ピアノのある部屋から

ピアニスト、中添由美子がピアノのこと、教室のレッスンのこと、ロシアのこと、その他日々のいろいろを書き綴ります。

現代舞踊名作劇場

イメージ 1

 3月24日に彩の国さいたま芸術劇場で「現代舞踊名作劇場」を観てきました。
 前半は「-体ー(たい)」(振付、石井みどり、音楽、ストラヴィンスキー春の祭典」)、後半は「プロメテの火ー全景ー」(振付、江口隆哉・宮操子、音楽、伊福部昭)の2本立てです。
 この公演は、いつも東京にいるときに行っているバレエスタジオでチラシを見て知りました。ちょうど4月30日に2台ピアノで演奏する「春の祭典」の音楽を使うのと、主演がそのスタジオにときどき教えに来る酒井はな先生だったので、彼女はどのようにストラヴィンスキーを表現するのだろうと俄然興味がわきました。また、現代舞踊を観るのも初めてだったので、とても楽しみでした。

 「春の祭典」というと通常「生贄」が登場することが多いのですが、この作品はその生贄を置かず、あくまで「自然礼賛」「人間賛歌」を軸に作られているとのことでした。
 どちらかというと音楽と踊りが調和した抽象的でナチュラルな美しさ、という印象を受けました。どの曲でどんなストーリーというのは書かれていません。観る人が自由に感じ取って良いのでしょう。

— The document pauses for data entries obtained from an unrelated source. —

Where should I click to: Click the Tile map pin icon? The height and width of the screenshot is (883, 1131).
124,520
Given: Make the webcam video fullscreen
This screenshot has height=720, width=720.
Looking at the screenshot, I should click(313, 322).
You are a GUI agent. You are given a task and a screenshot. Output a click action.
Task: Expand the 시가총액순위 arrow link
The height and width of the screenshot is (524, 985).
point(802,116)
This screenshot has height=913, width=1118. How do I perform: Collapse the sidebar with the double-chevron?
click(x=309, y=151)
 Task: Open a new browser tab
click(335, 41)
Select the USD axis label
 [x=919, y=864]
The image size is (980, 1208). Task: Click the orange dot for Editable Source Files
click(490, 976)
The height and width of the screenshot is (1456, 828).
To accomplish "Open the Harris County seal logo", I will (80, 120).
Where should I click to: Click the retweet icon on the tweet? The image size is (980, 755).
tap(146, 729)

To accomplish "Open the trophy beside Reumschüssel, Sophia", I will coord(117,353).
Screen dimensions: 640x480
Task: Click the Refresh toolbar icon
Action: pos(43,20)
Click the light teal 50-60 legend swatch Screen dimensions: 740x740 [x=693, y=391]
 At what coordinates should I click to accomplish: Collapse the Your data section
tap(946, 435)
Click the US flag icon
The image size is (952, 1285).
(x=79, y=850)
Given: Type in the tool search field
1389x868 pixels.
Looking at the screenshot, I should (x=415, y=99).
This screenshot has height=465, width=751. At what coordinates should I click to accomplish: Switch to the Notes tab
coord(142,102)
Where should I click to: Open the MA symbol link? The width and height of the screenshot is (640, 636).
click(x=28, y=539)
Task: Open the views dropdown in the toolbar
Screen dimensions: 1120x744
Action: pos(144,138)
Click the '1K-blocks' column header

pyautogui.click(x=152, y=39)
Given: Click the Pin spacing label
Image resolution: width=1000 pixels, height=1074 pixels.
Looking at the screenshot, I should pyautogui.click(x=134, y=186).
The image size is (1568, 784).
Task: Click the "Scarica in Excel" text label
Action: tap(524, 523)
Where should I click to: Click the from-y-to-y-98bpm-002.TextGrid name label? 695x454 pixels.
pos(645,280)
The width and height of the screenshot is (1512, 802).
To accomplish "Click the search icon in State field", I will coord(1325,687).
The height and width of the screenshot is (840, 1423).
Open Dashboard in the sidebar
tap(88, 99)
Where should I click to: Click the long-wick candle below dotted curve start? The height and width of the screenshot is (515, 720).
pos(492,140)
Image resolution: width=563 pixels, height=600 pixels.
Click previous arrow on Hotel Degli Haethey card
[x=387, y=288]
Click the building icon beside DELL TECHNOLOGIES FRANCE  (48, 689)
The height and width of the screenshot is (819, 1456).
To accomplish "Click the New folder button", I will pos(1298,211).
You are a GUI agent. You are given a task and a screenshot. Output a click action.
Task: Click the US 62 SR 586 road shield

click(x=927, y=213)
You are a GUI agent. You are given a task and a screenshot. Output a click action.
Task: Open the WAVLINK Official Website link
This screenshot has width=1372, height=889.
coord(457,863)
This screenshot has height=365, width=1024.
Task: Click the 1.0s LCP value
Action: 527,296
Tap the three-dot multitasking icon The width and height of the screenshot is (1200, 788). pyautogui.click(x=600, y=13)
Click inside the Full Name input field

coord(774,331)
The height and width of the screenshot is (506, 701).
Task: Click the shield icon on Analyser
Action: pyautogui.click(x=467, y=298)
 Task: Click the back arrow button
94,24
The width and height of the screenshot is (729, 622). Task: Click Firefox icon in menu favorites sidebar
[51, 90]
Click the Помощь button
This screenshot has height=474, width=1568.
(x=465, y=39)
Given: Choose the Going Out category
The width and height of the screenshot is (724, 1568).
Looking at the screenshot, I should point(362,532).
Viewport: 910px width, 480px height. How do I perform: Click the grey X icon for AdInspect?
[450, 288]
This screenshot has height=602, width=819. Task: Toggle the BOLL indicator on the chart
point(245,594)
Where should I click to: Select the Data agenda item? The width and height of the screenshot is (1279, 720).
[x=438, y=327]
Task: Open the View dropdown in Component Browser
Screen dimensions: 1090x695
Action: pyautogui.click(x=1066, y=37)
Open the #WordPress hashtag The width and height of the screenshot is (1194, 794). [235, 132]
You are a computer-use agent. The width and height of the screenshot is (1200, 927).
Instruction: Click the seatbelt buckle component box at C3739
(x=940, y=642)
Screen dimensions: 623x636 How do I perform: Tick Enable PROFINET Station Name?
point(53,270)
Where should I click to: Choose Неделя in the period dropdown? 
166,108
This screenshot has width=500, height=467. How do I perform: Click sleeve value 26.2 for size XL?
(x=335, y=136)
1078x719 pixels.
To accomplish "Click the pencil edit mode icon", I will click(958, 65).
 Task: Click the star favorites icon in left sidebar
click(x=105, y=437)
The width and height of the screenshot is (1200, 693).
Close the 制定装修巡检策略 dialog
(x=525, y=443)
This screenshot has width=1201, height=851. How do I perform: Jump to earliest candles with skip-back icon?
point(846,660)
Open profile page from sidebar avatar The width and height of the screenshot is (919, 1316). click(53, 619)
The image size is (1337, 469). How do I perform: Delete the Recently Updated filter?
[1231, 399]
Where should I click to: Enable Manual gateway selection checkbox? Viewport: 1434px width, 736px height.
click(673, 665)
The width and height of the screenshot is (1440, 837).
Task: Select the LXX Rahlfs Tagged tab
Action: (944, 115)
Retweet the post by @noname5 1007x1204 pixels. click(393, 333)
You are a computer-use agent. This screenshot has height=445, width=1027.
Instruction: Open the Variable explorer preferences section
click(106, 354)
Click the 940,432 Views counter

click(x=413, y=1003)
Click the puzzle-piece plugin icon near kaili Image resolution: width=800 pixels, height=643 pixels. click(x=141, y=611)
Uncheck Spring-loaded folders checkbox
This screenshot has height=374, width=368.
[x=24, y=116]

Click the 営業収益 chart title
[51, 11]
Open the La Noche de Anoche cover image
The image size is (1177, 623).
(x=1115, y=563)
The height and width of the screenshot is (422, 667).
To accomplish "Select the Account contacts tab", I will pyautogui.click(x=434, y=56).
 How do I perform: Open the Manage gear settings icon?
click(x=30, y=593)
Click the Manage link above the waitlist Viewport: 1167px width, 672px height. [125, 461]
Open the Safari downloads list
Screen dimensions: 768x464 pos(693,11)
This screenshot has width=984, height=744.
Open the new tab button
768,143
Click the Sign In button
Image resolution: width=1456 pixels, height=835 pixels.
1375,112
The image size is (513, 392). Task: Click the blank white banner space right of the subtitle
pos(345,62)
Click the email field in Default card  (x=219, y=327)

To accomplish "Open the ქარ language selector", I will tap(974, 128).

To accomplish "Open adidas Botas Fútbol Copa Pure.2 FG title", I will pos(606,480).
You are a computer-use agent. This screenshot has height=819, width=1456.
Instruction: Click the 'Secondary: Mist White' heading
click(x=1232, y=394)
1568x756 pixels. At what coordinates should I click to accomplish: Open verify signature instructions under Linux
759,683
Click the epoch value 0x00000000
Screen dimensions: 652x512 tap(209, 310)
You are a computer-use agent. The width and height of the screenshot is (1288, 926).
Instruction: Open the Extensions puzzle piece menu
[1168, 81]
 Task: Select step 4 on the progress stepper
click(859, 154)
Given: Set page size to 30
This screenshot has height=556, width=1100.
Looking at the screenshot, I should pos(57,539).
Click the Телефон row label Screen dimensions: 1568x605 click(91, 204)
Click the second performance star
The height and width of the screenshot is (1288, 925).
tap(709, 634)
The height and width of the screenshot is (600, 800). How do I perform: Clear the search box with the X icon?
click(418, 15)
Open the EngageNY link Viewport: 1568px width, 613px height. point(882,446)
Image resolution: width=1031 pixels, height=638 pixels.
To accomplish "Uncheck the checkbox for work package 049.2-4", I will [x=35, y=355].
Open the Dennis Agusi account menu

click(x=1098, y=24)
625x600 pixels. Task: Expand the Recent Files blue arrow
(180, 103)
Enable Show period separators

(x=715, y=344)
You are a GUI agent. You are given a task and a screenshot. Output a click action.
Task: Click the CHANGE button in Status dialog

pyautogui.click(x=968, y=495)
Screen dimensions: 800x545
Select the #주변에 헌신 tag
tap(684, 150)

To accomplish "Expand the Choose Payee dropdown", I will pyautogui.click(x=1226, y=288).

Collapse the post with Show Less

4月にこの曲を演奏するにあたってまず複雑な変拍子に苦労していた私は、この曲がこんなに自然に表現できるものかと感じ、また演奏するときもこのように自然に体に入っていくようにしなければならないと感じました。
 はな先生はやはり美しかったですね。レッスンのときもいつも見る人を圧倒する美しさでときどきこちらが振りを忘れてしまうほどなのですが、すぐれた舞踊家はどのような作品でも自由自在に表現できるものなのだなあ、と感じました。

 後半の「プロメテの火」はギリシャ神話のプロメテウスの話を題材にしたもの。こちらはストーリーがあって、ドラマティックに話が進んでいきました。主人公プロメテ(佐々木大)が火を盗んだ罪でコーカサスの岩山に縛られ、黒鷲に肉をついばまれる場面などは真に迫っていてはらはらするほどでした。
 また、この作品ではカーテンコールのときにダンサーがまったく動かず、作品が終わったときのままの姿勢でいるのですが、これがさらにこの作品を印象深いものにしていたのではないかと感じました。

 今までよく観ていたクラシックバレエとはまた違う踊りで、私には初めてのことばかりだったのですが、とても楽しめ、また現代舞踊を観に来たいと思いました。札幌ではあまり観る機会がなさそうなので、東京に来たときに可能な限り劇場に足を運びたいです。